■ YOUR TASKS ■
A. Do the following statements agree with the passage on teaching the Aeneid below? (i) The judges at the class trial found Aeneas innocent of every charge. (ii) When the writer began teaching the epic at the AP level, the syllabus covered books 1, 2, 4, and 6. (iii) The writer has decided that Aeneas is justified in killing Turnus. Answer yes or no for each, quoting the deciding words of the passage.
B. Could you write the next part of the passage on teaching the Aeneid, picking up after its last sentence?

■ TEXT SEGMENT ■
_ _ _

When I was asked to join this panel (and after I foolishly accepted), I looked back over the years that I have taught the Aeneid. I realize now that when I started teaching this great epic on the AP level, which then covered all 3,166 lines of books 1, 2, 4, and 6, I did so with only two weeks' notice; I have been teaching it ever since and have gradually come to understand just how great a genius Vergil was and on how many different levels the work can be interpreted. In high school I had read the same material and in a graduate seminar I had studied the second half of the Aeneid. Now I have read the entire work through a dozen times or so and have taught the AP syllabus (and more) over thirty times; I try to keep up with the secondary literature in various books and journals, and I have discussed countless issues with colleagues and students over the years.

I am both proud and dismayed to confess that I still have not made up my mind about the Aeneid; I do not know whether Aeneas treats Dido well in book 4 or if Aeneas is justified in killing Turnus at the end of book 12. What the gates of Sleep represent at the conclusion of book 6, I will not even try to guess. My students, however, all have opinions and are delighted to argue with me every day that we translate and discuss the work. I find myself functioning as an advocatus diaboli, taking whatever position will force them to think through their ideas and support them with evidence from the text. I defend and attack Dido, often in the same class.

This year we staged a trial in which the students brought charges against Aeneas on Dido's behalf. Witnesses were called and the judges decided that Aeneas was innocent of all charges, except for contributing to the destruction of Dido's reputation. What was most interesting about the trial was that both sides were in general agreement after the passion of competition had abated. Some of their comments: (Aeneas' lawyer) "I thought Dido's lawyers made very good arguments, but a lot of what they said wasn't in the text or (in my belief) they misconstrued many things." Dido's lawyers: "It got me looking at individual passages and examining characters more closely than I ever would have on my own.... I completely understand the judges' verdict. I would have voted the same way." Another lawyer for Dido wrote: "After examining Dido's case from her point of view, I have come to realize that external forces played a huge role in Dido's misfortune, and Aeneas is responsible for many of his actions.... I felt Dido had a lot of interesting and valid points, but none of them could be legally proven—it seems they are just a matter of morals and ethics. I found this very aggravating.... I felt that Aeneas' lawyers brought up valid and original points that I hadn't considered before."

_ _ _

(Entries on finding words and elements)

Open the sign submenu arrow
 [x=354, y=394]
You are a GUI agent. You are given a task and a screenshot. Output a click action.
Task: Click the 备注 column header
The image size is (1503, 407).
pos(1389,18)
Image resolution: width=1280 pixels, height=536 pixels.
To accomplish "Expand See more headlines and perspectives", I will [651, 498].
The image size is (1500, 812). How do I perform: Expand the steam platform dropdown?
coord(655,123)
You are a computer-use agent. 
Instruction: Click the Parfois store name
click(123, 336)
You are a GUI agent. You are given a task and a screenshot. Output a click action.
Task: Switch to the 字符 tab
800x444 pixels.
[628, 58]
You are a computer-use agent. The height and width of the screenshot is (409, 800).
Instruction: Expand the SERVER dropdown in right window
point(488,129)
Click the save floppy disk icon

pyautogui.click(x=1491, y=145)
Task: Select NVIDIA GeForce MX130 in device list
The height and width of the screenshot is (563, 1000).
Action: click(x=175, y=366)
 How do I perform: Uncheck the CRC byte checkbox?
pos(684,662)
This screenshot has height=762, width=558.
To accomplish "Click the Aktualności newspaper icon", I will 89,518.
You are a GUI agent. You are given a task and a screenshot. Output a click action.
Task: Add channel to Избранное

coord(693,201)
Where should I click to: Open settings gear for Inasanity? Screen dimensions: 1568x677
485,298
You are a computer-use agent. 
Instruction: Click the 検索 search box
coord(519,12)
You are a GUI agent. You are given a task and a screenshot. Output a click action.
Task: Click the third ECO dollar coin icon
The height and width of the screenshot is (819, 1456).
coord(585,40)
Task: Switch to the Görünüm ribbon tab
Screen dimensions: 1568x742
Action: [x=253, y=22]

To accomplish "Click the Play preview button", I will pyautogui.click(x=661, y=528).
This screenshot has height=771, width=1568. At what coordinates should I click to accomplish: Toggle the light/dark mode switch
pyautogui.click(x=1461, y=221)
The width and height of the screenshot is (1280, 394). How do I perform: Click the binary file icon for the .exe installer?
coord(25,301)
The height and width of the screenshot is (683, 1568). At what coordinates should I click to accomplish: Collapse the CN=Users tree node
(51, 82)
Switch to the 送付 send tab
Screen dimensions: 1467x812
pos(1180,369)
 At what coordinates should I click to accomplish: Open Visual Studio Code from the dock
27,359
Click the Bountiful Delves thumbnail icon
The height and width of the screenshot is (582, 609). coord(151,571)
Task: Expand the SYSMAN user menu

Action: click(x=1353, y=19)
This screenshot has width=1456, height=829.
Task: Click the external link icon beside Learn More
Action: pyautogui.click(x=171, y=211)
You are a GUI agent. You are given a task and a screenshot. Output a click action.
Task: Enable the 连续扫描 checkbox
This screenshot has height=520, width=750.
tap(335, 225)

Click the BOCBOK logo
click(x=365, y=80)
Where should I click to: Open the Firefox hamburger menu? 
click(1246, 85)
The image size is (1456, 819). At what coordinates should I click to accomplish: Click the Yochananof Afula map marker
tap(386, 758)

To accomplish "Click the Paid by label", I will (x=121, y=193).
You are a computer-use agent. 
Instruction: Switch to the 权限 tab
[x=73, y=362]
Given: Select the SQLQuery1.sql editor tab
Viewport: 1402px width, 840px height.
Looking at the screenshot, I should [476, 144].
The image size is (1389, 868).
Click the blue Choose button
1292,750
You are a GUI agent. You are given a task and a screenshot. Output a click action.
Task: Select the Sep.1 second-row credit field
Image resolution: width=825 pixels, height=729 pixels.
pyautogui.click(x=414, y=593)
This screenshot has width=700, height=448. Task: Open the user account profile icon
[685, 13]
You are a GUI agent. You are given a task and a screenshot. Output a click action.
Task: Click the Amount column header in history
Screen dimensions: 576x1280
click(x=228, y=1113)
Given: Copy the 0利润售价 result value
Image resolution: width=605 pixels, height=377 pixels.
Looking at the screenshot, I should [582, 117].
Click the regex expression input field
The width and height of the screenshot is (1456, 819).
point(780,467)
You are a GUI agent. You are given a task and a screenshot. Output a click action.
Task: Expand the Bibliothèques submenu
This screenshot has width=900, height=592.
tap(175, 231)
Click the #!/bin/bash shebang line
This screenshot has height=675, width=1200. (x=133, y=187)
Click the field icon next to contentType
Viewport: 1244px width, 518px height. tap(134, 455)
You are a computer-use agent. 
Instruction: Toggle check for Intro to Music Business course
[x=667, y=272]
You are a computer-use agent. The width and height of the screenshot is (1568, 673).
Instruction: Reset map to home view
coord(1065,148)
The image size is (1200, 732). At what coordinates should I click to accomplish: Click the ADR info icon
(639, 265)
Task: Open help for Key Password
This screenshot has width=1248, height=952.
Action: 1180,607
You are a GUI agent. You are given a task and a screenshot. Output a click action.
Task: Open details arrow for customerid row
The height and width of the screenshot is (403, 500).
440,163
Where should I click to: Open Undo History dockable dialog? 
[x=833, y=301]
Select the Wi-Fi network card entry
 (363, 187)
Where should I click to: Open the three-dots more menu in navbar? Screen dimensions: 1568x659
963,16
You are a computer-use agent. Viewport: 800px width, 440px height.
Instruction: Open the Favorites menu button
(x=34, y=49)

_ _ _

■ OUTPUTS BY TASK ■
A.
(i) No: "the judges decided that Aeneas was innocent of all charges, except for contributing to the destruction of Dido's reputation."
(ii) Yes: "which then covered all 3,166 lines of books 1, 2, 4, and 6."
(iii) No: "I do not know whether Aeneas treats Dido well in book 4 or if Aeneas is justified in killing Turnus at the end of book 12."

B.
On a daily basis, high school teachers of Vergil face many problems that have no easy resolution. We can all count on students asking certain questions. Why, they wonder, do all the names of the characters have to begin with A (Aeneas, Achates, Aeolus, Antenor, Anchises, Acestes, Abas, Anna, and a few others, who, like Abas, are minor characters, which fact the students do not yet appreciate). Also, they complain that the figures of speech all begin with weird letters like a (again) or z, or they are Greek words and they are studying Latin.

Since we start the Aeneid at the end of ninth grade at Trinity School, we are also dealing with students who have not yet fully developed their analytical abilities and who approach literature with a high degree of literalness. [End Page 170] "If Jupiter is omnipotens" or "if this is Aeneas' fate," then "what's the big deal?" they demand to know. This problem usually clears up, except for the occasional student who...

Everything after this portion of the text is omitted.